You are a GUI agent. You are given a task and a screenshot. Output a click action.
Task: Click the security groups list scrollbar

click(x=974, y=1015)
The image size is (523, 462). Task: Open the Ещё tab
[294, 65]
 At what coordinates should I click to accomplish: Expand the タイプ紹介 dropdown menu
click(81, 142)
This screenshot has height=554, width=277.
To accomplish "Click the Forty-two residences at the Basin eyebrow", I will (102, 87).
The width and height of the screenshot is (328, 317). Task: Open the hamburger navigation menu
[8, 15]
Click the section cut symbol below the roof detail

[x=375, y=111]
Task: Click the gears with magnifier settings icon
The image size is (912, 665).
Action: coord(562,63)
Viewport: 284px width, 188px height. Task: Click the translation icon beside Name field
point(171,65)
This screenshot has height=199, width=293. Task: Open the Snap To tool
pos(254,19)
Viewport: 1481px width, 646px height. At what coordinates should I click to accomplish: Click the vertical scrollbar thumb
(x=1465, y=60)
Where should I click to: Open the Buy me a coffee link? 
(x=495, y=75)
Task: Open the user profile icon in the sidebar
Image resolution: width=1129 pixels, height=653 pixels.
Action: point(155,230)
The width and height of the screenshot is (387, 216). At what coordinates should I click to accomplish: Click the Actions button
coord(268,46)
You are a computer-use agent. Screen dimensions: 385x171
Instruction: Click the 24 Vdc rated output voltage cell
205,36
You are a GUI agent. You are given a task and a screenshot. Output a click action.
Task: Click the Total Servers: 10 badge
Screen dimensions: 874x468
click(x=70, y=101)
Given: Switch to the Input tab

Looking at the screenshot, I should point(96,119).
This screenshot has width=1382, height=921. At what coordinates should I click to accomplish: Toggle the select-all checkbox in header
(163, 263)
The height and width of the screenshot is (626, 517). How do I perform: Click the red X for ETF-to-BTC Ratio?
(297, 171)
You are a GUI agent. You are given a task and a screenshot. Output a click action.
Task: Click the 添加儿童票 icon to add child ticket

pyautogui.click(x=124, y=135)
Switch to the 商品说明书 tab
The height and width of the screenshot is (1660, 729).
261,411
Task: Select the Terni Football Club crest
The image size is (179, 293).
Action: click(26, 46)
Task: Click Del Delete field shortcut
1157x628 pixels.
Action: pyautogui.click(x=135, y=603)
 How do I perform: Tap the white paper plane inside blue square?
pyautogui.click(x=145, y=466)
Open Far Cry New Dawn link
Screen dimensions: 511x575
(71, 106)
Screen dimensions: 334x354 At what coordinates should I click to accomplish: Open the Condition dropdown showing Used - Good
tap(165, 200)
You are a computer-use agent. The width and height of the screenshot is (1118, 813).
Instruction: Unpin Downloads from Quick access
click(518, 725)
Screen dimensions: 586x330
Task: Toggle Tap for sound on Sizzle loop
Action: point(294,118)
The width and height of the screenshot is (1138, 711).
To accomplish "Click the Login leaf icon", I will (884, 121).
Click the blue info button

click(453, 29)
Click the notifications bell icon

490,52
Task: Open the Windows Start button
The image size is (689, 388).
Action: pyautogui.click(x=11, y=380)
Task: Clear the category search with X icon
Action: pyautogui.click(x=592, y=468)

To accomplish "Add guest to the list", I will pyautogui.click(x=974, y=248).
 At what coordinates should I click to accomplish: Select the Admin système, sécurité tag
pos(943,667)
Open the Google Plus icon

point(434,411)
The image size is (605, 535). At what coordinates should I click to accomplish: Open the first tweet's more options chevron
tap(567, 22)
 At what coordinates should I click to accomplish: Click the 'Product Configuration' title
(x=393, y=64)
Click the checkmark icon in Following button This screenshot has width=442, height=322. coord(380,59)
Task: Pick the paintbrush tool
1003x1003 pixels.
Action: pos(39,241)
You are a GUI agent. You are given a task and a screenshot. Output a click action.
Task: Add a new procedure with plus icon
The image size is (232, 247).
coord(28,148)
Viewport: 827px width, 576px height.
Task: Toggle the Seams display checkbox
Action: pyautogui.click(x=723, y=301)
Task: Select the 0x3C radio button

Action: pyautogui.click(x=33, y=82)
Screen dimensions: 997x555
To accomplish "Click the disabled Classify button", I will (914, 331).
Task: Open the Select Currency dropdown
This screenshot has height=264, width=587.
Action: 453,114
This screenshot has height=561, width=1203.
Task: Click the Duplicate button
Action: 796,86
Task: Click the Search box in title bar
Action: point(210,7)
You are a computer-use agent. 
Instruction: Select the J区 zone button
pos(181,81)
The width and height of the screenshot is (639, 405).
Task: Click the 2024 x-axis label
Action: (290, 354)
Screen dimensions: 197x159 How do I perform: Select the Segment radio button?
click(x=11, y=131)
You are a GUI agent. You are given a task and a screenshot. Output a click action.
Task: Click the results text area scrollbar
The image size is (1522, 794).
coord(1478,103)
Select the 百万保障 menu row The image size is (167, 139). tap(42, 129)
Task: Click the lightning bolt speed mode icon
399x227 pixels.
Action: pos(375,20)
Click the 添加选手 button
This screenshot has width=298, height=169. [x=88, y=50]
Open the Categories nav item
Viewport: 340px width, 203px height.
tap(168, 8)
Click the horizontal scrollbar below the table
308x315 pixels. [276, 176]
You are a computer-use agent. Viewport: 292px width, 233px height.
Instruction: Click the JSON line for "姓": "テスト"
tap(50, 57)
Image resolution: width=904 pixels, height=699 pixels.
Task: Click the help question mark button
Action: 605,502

◇ ◇ ◇ ◇

What the task requires |
Determine the number of lines in the data above that hold "will", and reply with that number alone.

Worked solution |
4